Abstract

Disorders of melanin pigmentation can be divided on morphological grounds into two types- hypomelanosis and hypermelanosis. Hypomelanosis is characterized by a lack of melanin pigment in the skin, which therefore appears white or lighter than the normal colour. In hypermelanosis, there is an increased amount of melanin in the skin. When this excess is confined to the epidermis, the skin appears browner than normal, and when present in the dermis, a slate-grey or blue appearance is produced. Hypermelanosis and hypomelanosis can be generalized and diffuse, or may be localized and circumscribed.
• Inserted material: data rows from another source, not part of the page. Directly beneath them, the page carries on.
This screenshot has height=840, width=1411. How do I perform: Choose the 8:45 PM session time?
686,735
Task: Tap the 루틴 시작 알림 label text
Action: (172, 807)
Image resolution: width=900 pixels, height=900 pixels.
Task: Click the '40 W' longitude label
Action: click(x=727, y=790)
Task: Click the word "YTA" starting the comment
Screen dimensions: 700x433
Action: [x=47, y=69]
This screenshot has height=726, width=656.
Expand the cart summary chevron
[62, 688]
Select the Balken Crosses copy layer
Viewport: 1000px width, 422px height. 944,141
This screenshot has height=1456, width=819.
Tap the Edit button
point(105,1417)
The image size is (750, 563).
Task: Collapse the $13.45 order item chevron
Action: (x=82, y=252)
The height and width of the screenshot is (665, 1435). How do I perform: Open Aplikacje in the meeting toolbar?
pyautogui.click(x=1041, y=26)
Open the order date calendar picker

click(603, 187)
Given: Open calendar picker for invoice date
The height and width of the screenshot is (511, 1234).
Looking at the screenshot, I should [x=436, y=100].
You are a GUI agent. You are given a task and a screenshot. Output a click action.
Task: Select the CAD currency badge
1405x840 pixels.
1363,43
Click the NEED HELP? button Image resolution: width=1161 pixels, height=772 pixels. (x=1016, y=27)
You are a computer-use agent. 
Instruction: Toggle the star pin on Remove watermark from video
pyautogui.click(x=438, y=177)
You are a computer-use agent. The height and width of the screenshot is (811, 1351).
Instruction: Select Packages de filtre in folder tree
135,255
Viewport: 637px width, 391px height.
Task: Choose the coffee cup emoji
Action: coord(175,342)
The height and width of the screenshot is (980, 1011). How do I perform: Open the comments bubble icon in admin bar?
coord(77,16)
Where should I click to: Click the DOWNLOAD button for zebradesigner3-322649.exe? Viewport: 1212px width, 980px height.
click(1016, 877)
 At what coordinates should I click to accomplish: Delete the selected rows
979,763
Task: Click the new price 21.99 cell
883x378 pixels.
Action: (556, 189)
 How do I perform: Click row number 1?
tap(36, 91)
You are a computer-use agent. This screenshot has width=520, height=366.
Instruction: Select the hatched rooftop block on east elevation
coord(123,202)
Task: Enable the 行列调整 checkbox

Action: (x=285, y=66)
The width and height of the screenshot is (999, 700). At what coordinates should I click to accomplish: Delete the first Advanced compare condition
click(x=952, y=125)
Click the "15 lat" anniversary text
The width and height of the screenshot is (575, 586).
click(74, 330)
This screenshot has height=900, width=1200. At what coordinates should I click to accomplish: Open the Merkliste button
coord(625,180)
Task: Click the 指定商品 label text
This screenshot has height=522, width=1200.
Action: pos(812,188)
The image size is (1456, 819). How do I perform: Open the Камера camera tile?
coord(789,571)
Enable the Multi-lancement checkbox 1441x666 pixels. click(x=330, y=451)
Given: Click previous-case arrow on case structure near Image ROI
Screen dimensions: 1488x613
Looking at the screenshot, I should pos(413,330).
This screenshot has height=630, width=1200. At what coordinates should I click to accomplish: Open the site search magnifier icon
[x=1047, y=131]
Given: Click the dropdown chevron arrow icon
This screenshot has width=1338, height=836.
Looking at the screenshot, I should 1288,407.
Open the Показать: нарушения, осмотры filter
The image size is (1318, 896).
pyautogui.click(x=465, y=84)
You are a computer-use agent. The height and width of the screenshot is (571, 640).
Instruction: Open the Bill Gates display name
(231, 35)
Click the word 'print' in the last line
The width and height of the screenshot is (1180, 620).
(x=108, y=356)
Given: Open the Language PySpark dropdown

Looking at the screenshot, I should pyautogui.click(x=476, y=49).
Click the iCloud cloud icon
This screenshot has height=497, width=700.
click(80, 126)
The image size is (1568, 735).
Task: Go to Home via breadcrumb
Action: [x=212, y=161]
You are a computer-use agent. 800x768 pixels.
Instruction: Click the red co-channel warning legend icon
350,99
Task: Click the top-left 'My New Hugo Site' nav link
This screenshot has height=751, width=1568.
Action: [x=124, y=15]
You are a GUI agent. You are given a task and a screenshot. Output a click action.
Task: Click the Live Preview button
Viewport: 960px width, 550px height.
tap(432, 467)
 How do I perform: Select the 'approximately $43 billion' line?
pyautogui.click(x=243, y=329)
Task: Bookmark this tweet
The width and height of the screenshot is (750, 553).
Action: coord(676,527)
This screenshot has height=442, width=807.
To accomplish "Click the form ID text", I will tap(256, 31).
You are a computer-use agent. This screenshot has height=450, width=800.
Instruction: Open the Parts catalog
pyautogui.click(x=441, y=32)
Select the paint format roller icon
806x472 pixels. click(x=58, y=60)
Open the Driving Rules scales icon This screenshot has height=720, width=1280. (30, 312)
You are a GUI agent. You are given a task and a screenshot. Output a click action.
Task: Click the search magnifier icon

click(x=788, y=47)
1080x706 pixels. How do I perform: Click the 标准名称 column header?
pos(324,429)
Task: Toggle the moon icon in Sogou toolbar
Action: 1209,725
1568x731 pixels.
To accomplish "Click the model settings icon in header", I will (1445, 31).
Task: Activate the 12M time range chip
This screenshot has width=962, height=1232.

Amelanosis is the term applied when there is a total lack of melanin in the skin. A detailed clinical history was elicited with regard to patients’ age, gender, address, age of onset of disorder, type (hypo-/hyper pigmented), site and size of pigmented lesions, familial involvement, associated skin and systemic conditions and the details were recorded on a proforma. A dermoscope is a non-invasive, diagnostic tool which visualizes subtle clinical patterns of skin lesions and subsurface skin structures not normally visible to the unaided eye. Basically, a dermoscope is functionally similar to a magnifying lens but with the added features of an inbuilt illuminating system with the ability to assess structures as deep as in the reticular dermis, and the ability to record images.